━━ DATA PROVIDED

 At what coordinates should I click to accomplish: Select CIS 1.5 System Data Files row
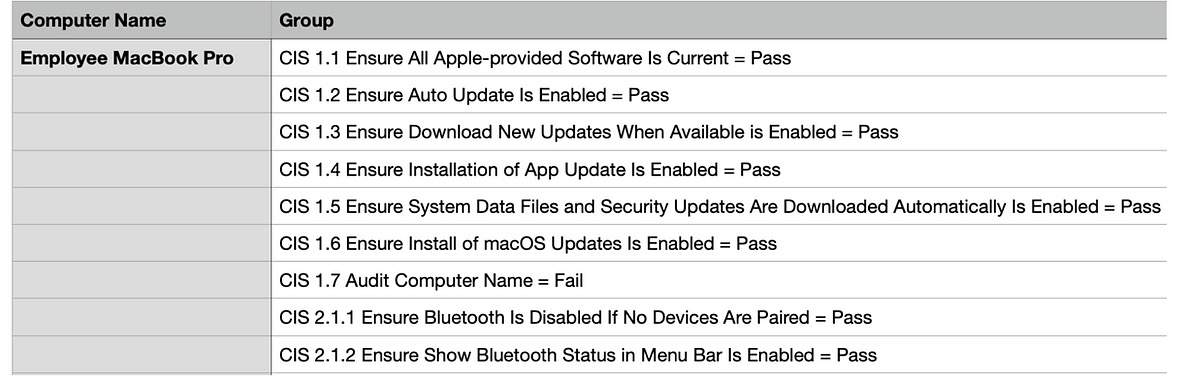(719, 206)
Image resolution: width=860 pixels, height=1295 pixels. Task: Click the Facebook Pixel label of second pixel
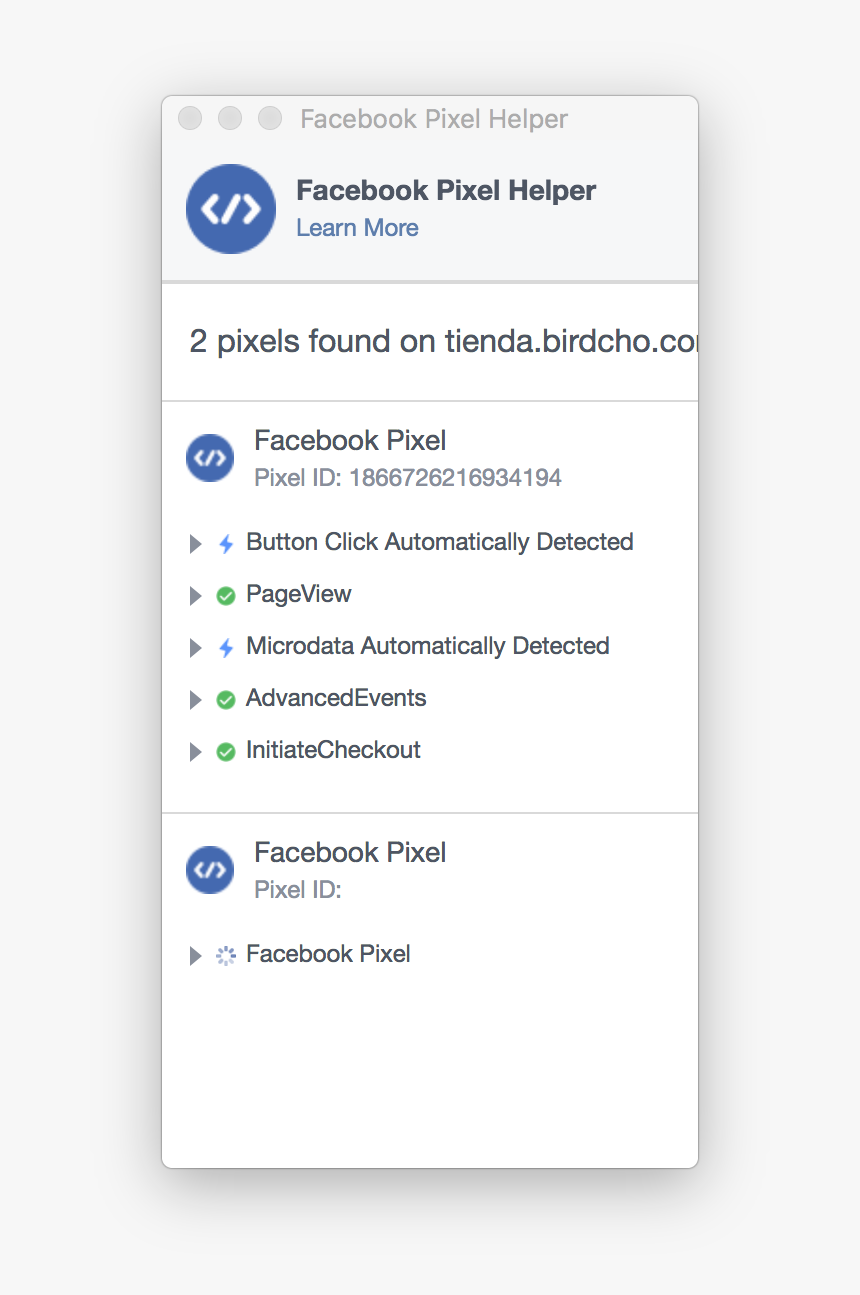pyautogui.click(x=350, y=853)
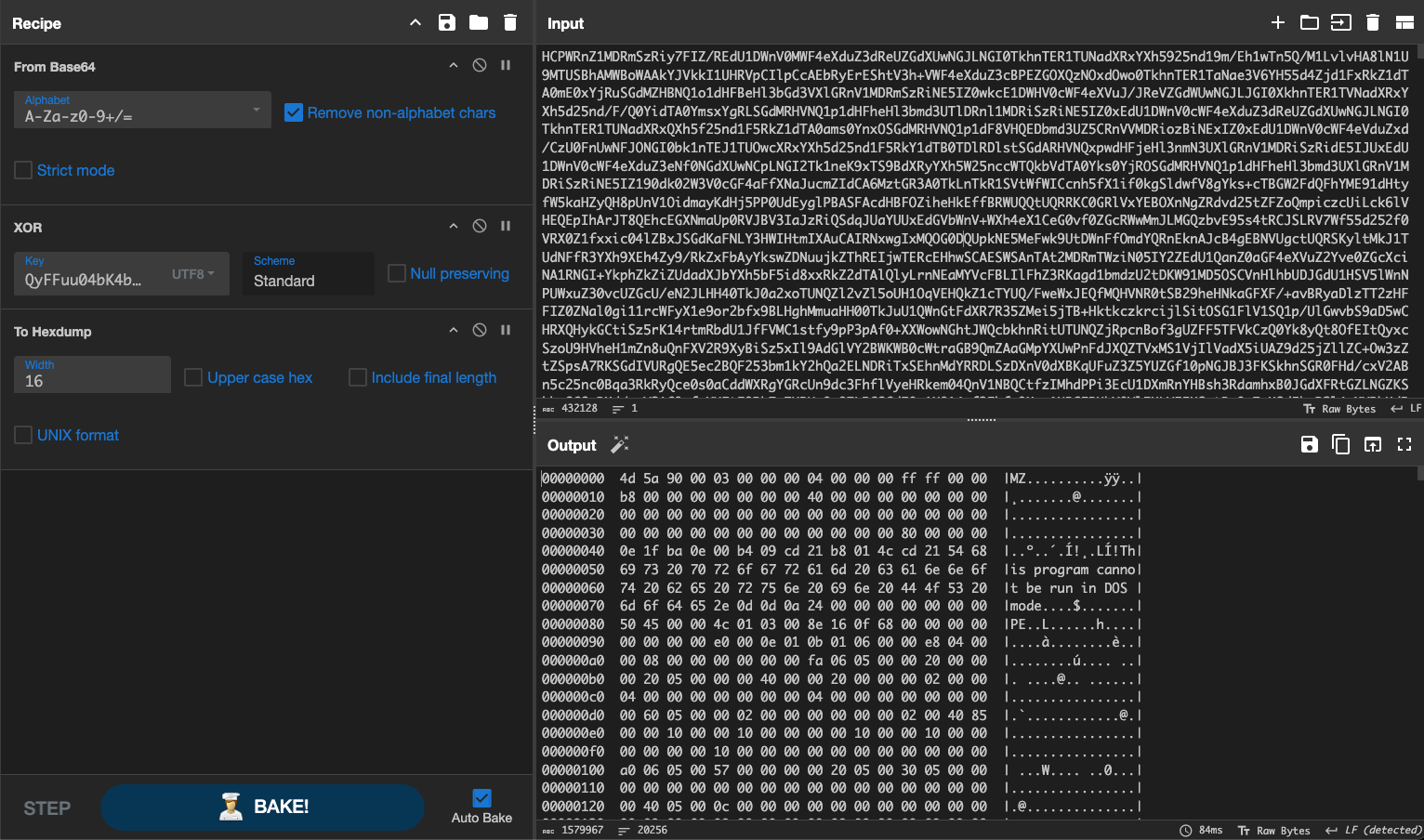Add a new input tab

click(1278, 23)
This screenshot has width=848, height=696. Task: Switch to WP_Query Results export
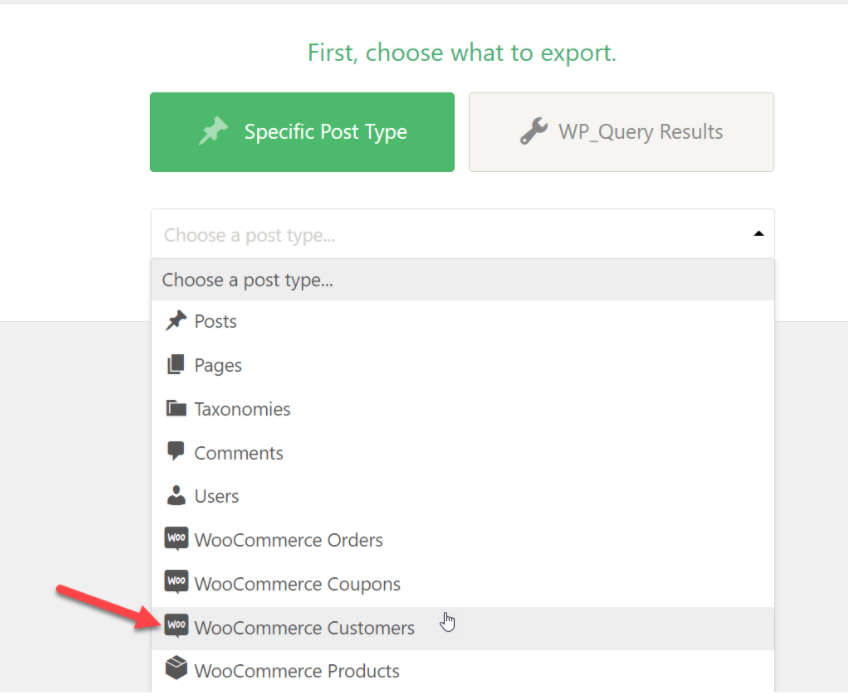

━━━━

Rewrite the records above as a numbered list, omitting blank lines and leaving out the pictures.

1.  At what coordinates should I click to accomplish: Select CIS 1.5 System Data Files row
2. (719, 206)
3. Image resolution: width=860 pixels, height=1295 pixels. Task: Click the Facebook Pixel label of second pixel
4. pyautogui.click(x=350, y=853)
5. Add a new input tab
6. click(1278, 23)
7. This screenshot has width=848, height=696. Task: Switch to WP_Query Results export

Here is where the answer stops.